Infelizmente havia nesta última frase da Vanessa alguma verdade. No século xix Jane Austen tinha fixado as normas do amor romântico, possível, aceitável, gerível. A começar pelo facto de Elizabeth Bennett só ter percebido o quanto amava Mr. Darcy depois de ter visto as suas imensas e gloriosas propriedades.

– Estava a pensar no Zé Manel.

– A pensar no Zé Manel para quê?

– Tu sabes que eu gosto muito do Zé Manel. Ele é um dos meus melhores amigos. Talvez fosse possível conseguir fazer um casamento com ele durar. Seria um casamento por interesse, claro. Mas o facto de ser o meu melhor amigo ajudava, não? Temos os mesmos objectivos de vida – um bocadinho como o Pedro e o Paulo – mas temos a vantagem de ser amigos.

-Casar com o melhor amigo? Queres que o teu marido seja o teu melhor amigo?

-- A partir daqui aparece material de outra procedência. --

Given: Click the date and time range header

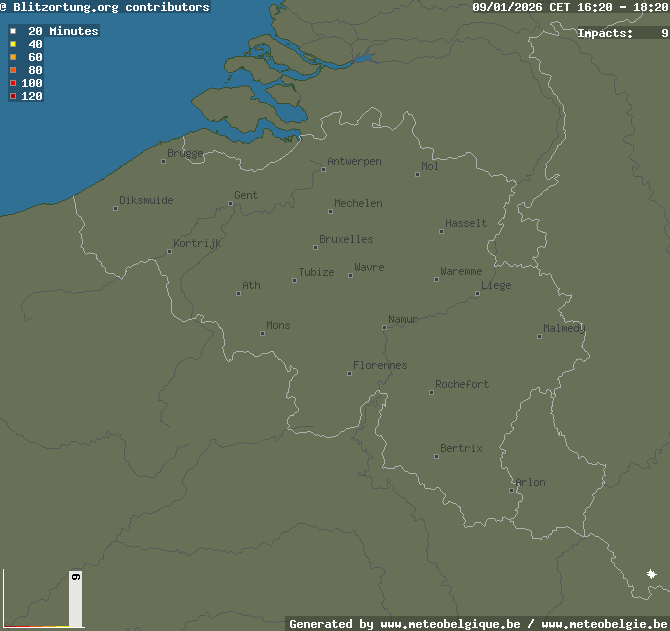Looking at the screenshot, I should pos(569,7).
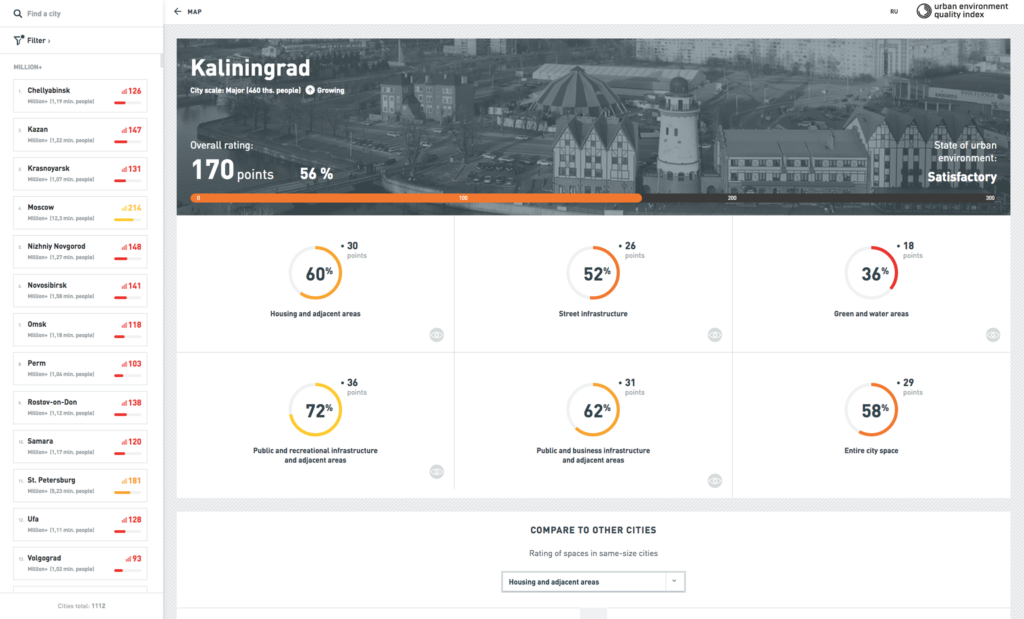1024x619 pixels.
Task: Switch language to RU
Action: pyautogui.click(x=893, y=12)
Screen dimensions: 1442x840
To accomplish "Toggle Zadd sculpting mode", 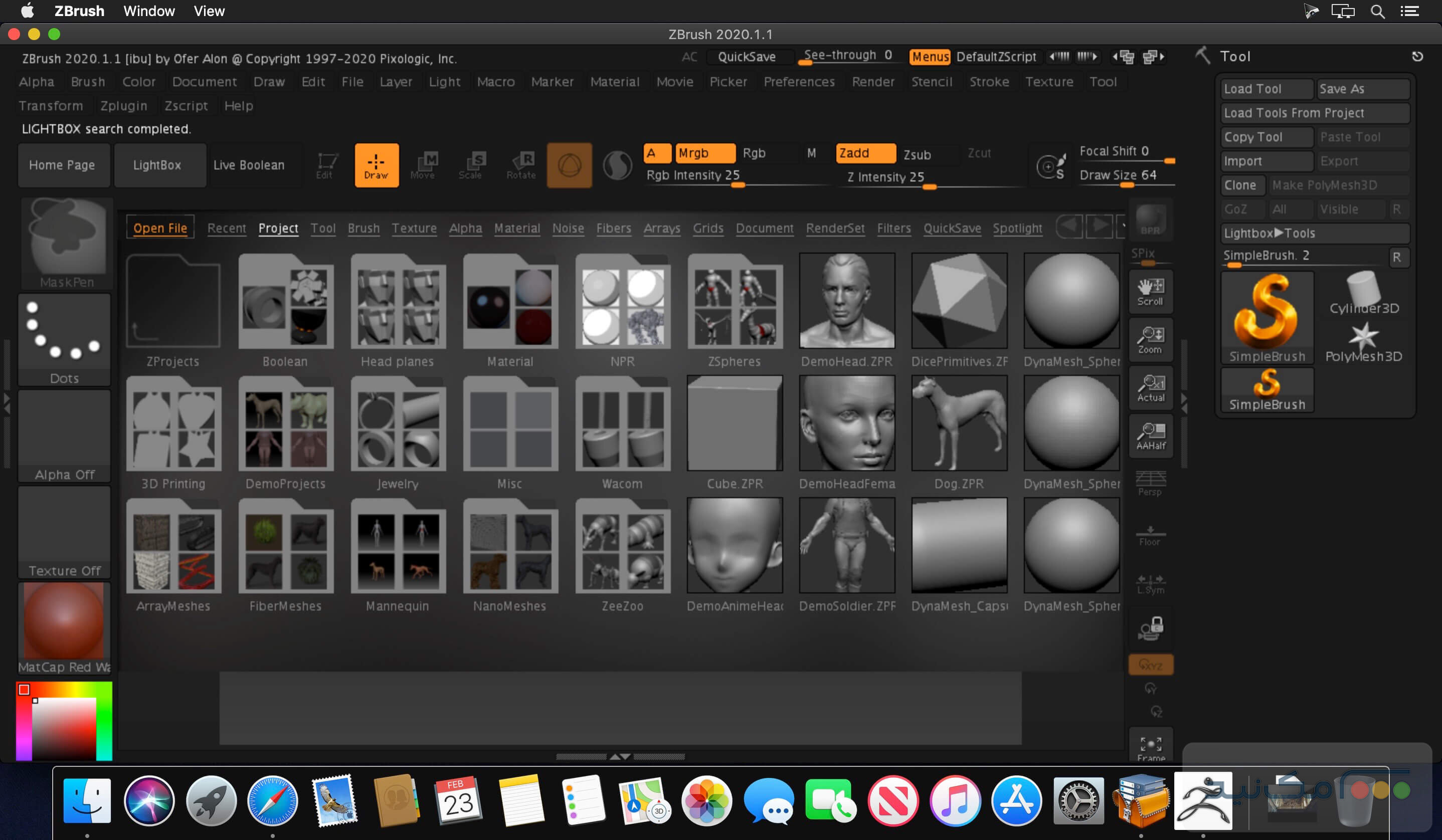I will coord(864,153).
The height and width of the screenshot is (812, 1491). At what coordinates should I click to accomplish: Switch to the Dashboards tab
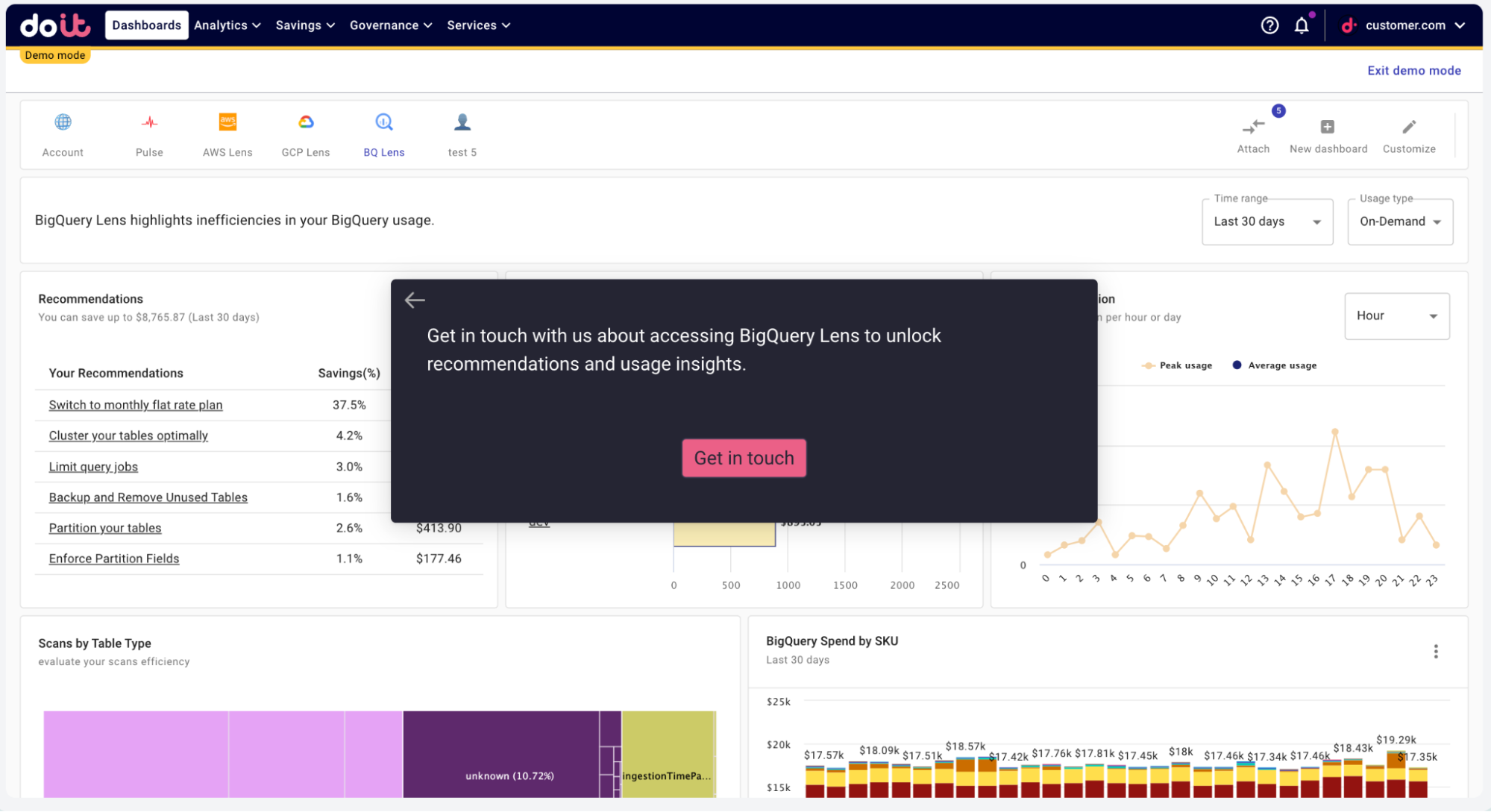146,25
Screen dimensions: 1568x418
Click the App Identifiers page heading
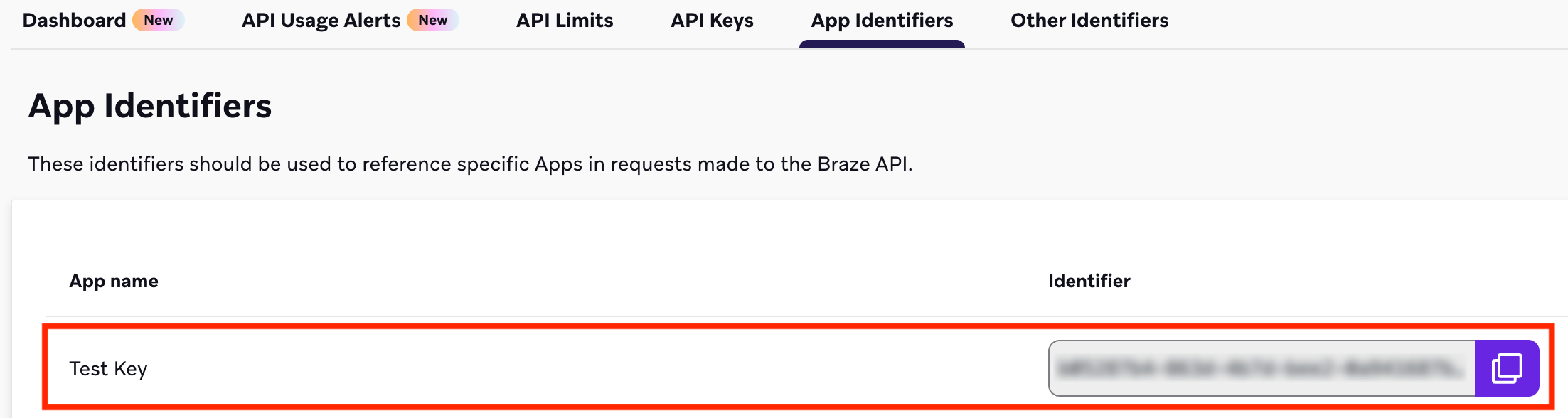149,106
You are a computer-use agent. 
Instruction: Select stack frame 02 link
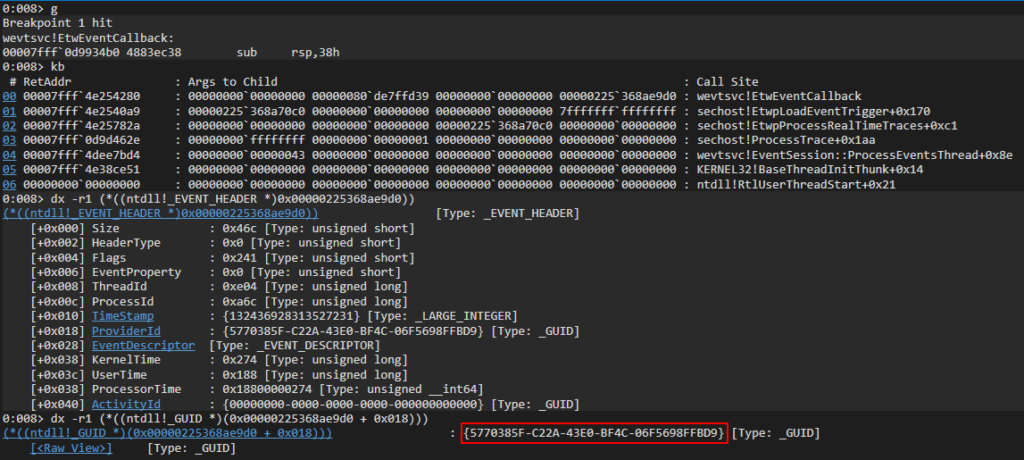[8, 126]
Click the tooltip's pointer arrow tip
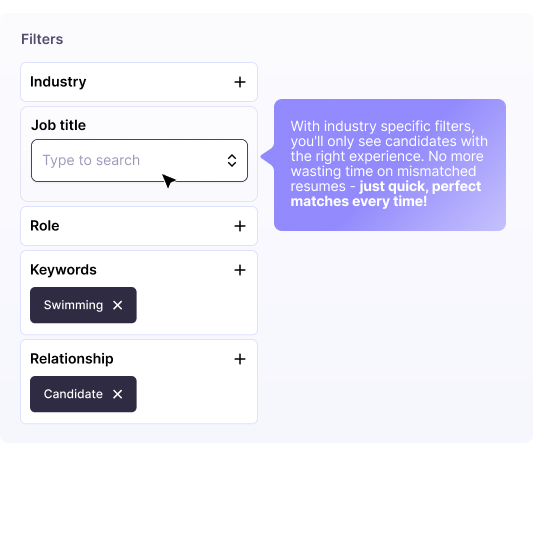 (263, 157)
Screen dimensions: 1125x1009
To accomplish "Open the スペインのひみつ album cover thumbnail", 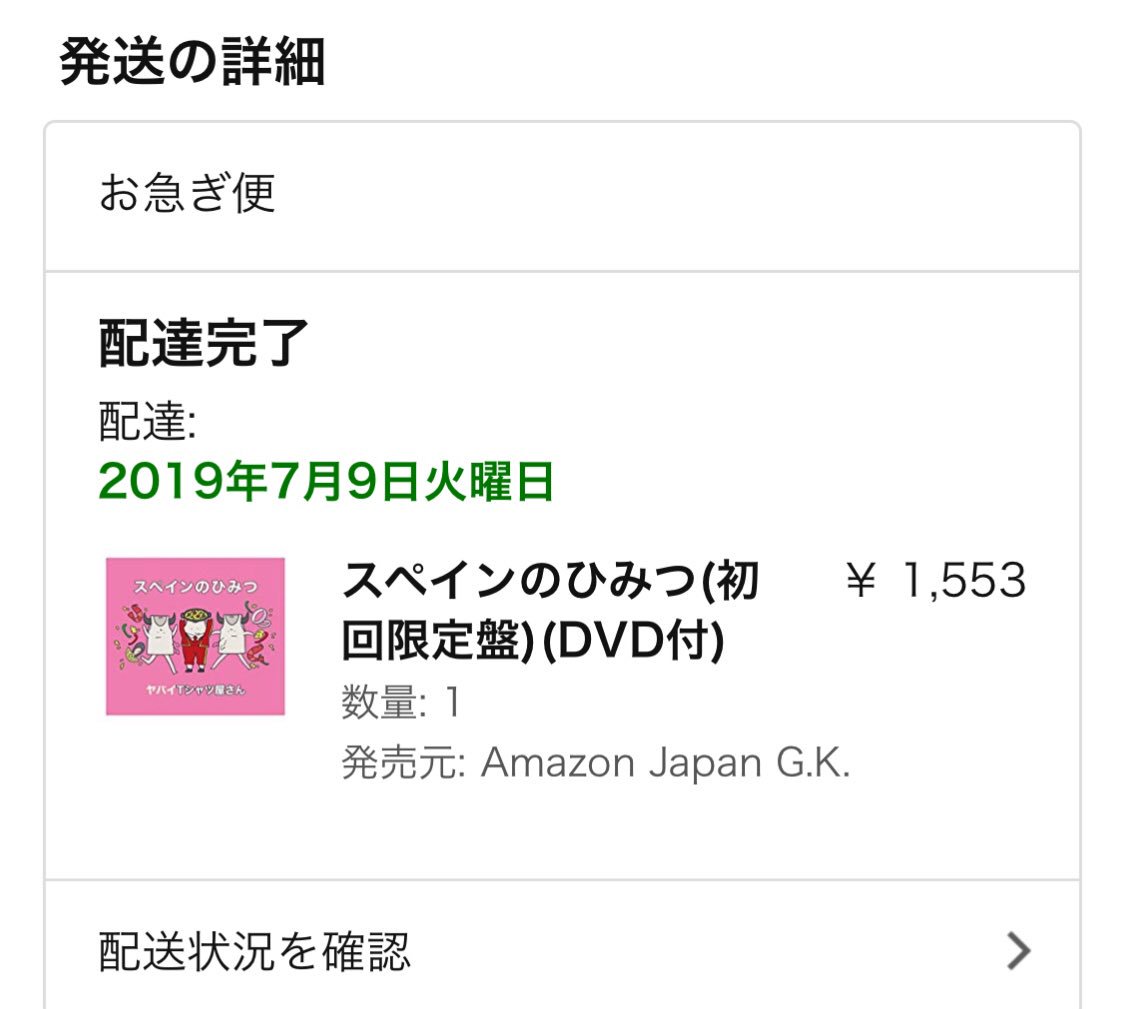I will click(195, 636).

Três casamentos depois, tantos anos depois, tantos namorados depois e a Vanessa continuava a não perceber nada de nada.

– Qual é o mal de casar com o Zé Manel?

– Não se casam com os melhores amigos.

– Mas porquê?

No “Mansfield Park” Jane Austen dá a volta a esta situação. A heroína acaba casada com o melhor amigo. Mas a heroína não tem interesse nenhum.

– Apesar de tudo, Vanessa, eu acho que tu tens algum interesse. Mesmo para um casamento por interesse, só uma pessoa sem interesse nenhum casa com o melhor amigo. Não estás a perceber nada do que eu estou a dizer, pois não?

– Não.

– Então não vou explicar.
Os tortellini estavam tão bons que me senti por uns minutos muito feliz, Decidi que no próximo jantar explicaria melhor à Vanessa porque é que um casamento com o Zé Manel estaria condenado ao fracasso.